Data Flow
This document describes the end-to-end data pipeline that transforms raw access
data from source systems into decay scores, review decisions, and automated
remediations. All inter-service communication flows through Apache Kafka (KRaft
mode).
End-to-End Sequence
The following sequence diagram traces a single access event from ingestion through
remediation.
sequenceDiagram
autonumber
participant SRC as Source System<br/>(e.g.
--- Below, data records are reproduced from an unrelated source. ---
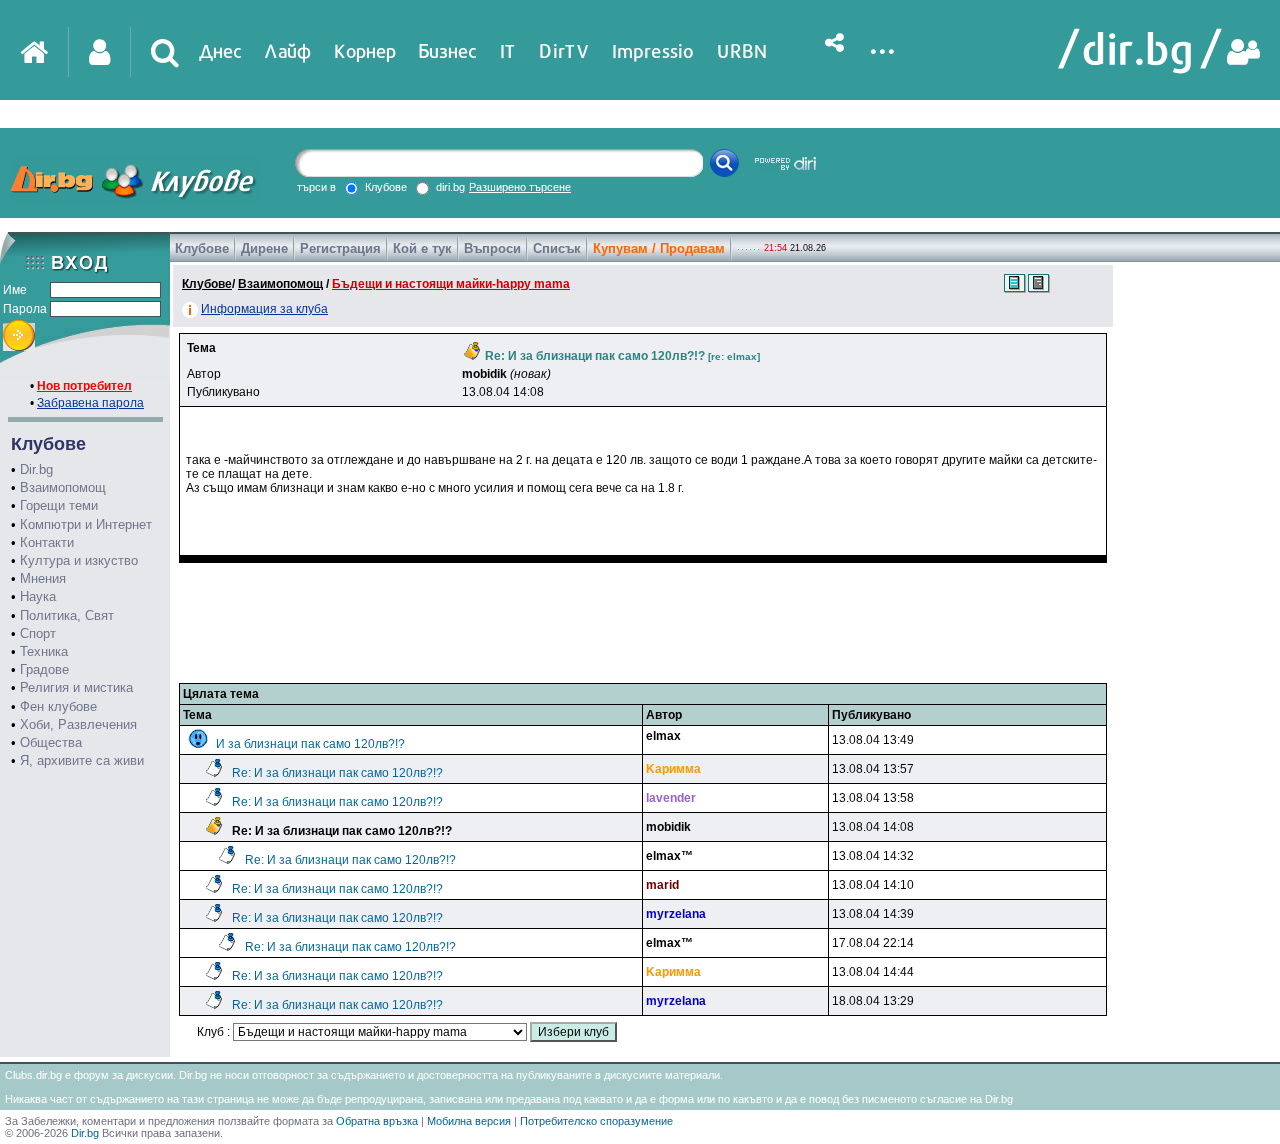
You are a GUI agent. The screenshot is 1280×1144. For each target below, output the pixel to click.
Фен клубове (58, 706)
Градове (44, 669)
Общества (51, 742)
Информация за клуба (264, 309)
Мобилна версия (469, 1121)
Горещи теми (59, 505)
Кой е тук (422, 248)
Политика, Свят (67, 615)
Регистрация (340, 248)
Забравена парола (90, 403)
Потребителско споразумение (596, 1121)
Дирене (264, 248)
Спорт (38, 633)
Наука (38, 596)
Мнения (43, 578)
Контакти (47, 542)
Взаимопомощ (63, 487)
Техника (44, 651)
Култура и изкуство (79, 560)
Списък (557, 248)
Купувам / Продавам (659, 248)
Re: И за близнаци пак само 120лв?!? (337, 773)
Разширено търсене (520, 187)
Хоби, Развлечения (78, 724)
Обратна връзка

Entra ID)
participant CON as Connector
participant K1 as Kafka<br/>verity.events.raw.{platform}
participant IW as Ingest Worker
participant K2 as Kafka<br/>verity.events.normalised
participant NE as Normalise Engine
participant PG as PostgreSQL<br/>(TimescaleDB)
participant DE as Decay Engine
participant K3 as Kafka<br/>verity.scores.updated
participant RG as Review Generator
participant K4 as Kafka<br/>verity.reviews.created
participant WE as Workflow Engine<br/>(Temporal)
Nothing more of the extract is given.